Así pasan las cosas. No se suponía que tenía que ver conmigo, yo
estaba ahí sólo para cubrir la parte legal y revisar los eventuales contratos
que se suscribieran. De pronto estaban
todos discutiendo, a los gritos y con acusaciones histéricas que no oí porque
no era asunto mío oírlas. Cuando finalmente
me resigno a la sinrazón y junto los bártulos para irme, ante la evidencia contundente
de que no iba a cerrarse ningún acuerdo en ese lugar y entre esas personas, misteriosamente
me convertí en el centro exclusivo de atención.

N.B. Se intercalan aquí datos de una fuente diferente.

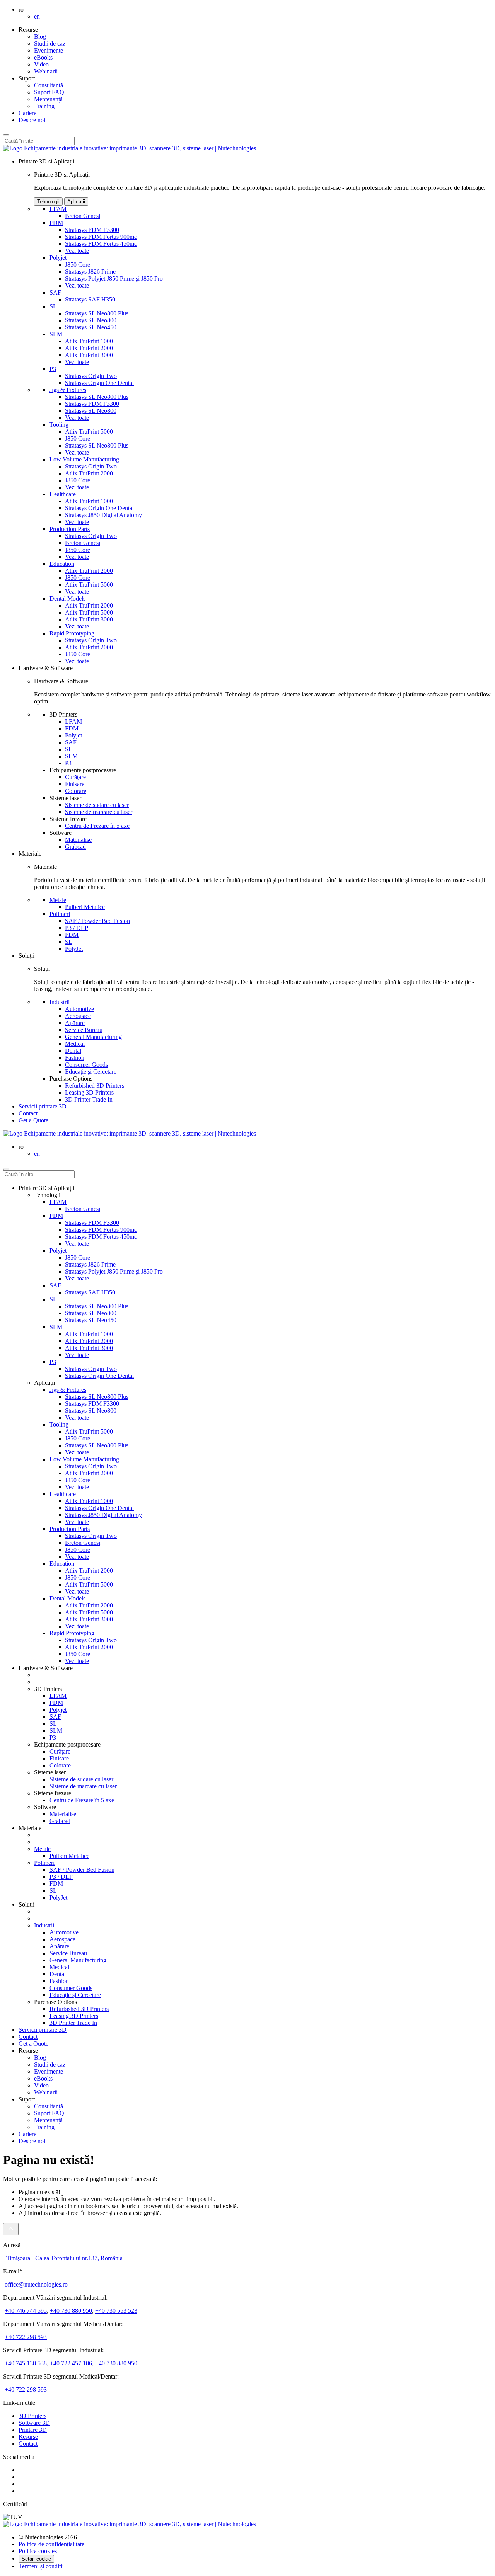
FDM (56, 223)
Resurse (28, 2436)
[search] (6, 1169)
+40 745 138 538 (26, 2363)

El silencio repentino en el que me observaban propendía a mi
intervención, aunque yo no tuviera nada que decir a esas alturas. Debería haber saludado y salir sin más. O tal vez haberlos reprendidos con tono de
madre harta por hacerme perder el
tiempo. O haberles aconsejado,
sabiamente, madurar de una buena vez. Pero me ganó la vergüenza ajena; el ridículo que todos estaban haciendo con sus
peleas infantiles me conmovió y no pude evitar decir, como si esa hubiese sido
mi cierta intención: “Voy por café, bajamos un cambio y pasamos en limpio lo que quieren que
registre en el convenio.”
Y tuve
que ir a buscar café, como si fuera la secretaria. Debería haber hecho un desplante, digno y
profesional, y acabé jugando a la maestra jardinera que compone los enojos de
críos caprichosos. Perdí todo el día
para hacer algo que con dos horas hubiera sobrado. Terminé con una contractura en el cuello, un
retraso imperdonable en todos mis otros compromisos y en un cansancio visceral que
me incapacitó afrontarlos en el apuro. Y la reiterada convicción de que me tengo que
retirar YA de este trabajo. El
tiempo (propio) es la mercadería más escasa
y preciada, y yo lo estoy desperdiciando de un modo negligente y exagerado. Compatibilizar dos vidas se me está volviendo
duro y cada vez me cuesta más entender por qué lo sigo haciendo. ¿Cuál se
suponía que era la razón para sostener la dualidad entre lo que soy y lo que hago? Exceso de sentimentalismo, tal vez. O un perverso sentido del humor que fila el masoquismo.